Frequently asked questions
Does ReportGarden have an API like Whatagraph does?
No, ReportGarden does not offer an API on any plan. Whatagraph includes a public API on every tier, starting at €199/month, letting agencies pull reporting data programmatically, trigger report generation, or feed a custom client portal.
Which tool is better for a client with multiple ad accounts across locations?
Whatagraph is built for this specifically, through its source groups feature, which combines multiple accounts or properties into a single rolled-up metric without manual merging. ReportGarden has no equivalent feature, so multi-account or franchise clients need to be managed and reported on separately.
Is ReportGarden or Whatagraph cheaper for a small agency starting out?
ReportGarden is significantly cheaper to start, at $75/month for its Standard tier versus €199/month for Whatagraph's Go annual plan. ReportGarden also includes a larger, more established template library, while Whatagraph's price reflects deeper source coverage and API access included from the first tier.

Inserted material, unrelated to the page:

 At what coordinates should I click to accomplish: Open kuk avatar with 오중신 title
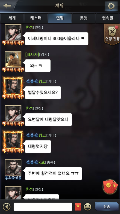(13, 167)
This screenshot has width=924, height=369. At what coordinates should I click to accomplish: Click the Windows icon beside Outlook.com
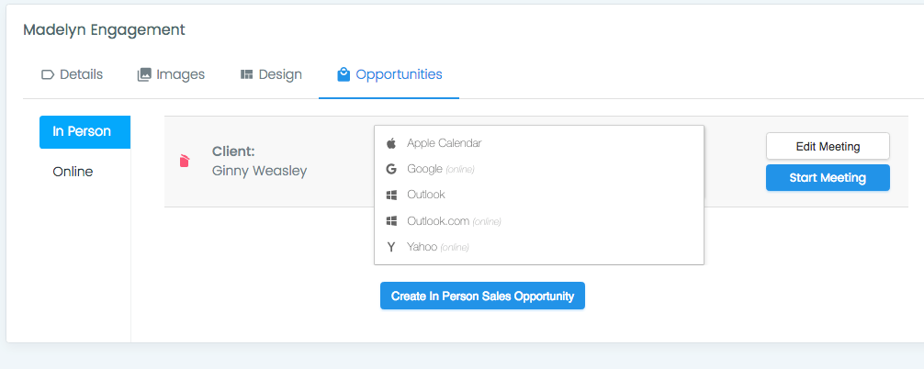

How many data sources does each tool connect to?
Whatagraph connects to more than 40 data sources spanning paid media, organic search, social, CRM, and ecommerce. ReportGarden's integration list is narrower and covers "core channels" on its Standard tier, expanding to "all channels" only once you upgrade to the $125/month Professional plan.
Does ReportGarden offer anything like Whatagraph's AI data querying?
No, ReportGarden has no AI-assisted querying, narrative, or data exploration feature. Whatagraph added natural-language querying that lets users ask questions in plain text and get chart or metric answers, though Whatagraph itself positions it as most useful for ad-hoc exploration rather than production reporting.
Is Whatagraph worth the higher price over ReportGarden for a mid-size agency?
Whatagraph is worth the higher price once an agency is actually using the API, source groups, or 40+ source coverage that justify its roughly €200/month starting price, not just for the reporting layer alone. An agency managing 15 or more accounts with complex, multi-source channel mixes typically recovers that cost in time saved; an agency with simpler, single-account clients is more likely to get full value from ReportGarden's lower $75/month price and larger template library instead.